◆ Text shown:
Short jokes
Mom, can I please go out and play?
... no answer.
What did the egg say to the boiling water?
It might take a while for me to get hard because I just got laid last night.
"What did the blind, dumb, paraplegic, dead, eight-year-old child get for their birthday?"
"Cancer."
There's no smoke or fire without a Muslim.
Why did little Timmy dip the cookie in water?
"Because his dad never brought the milk."
Your forehead's so big, when you were being born, the doctors thought you had no face.
Have you heard of the Tic-Tac-Toe Beetle? It has an X-O-skeleton.
What is long that Paul Walker can fit into his mouth? A long black tree.
Why is it so difficult to watch hentai?
They moan louder than your speakers.
Yo mama's so stupid, she got hit by a parked car.
You call it a burning orphanage. I call it FNAF lore.

◆ Collected material:
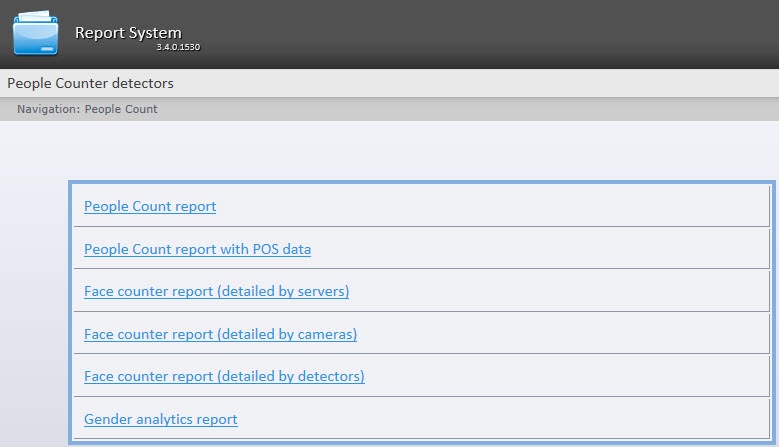779x447 pixels.
Task: Open the Gender analytics report link
Action: (161, 419)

◆ Questions:
a: Name every family member mentioned in the short jokes.
b: In the short jokes:
(i) What does the Tic-Tac-Toe Beetle have?
(ii) What did little Timmy dip the cookie in?
(iii) What hit yo mama?
Answer from the text alone, not the listing.

◆ Answers below:
a: Mom, dad, mama

b:
(i) An X-O-skeleton
(ii) Water
(iii) A parked car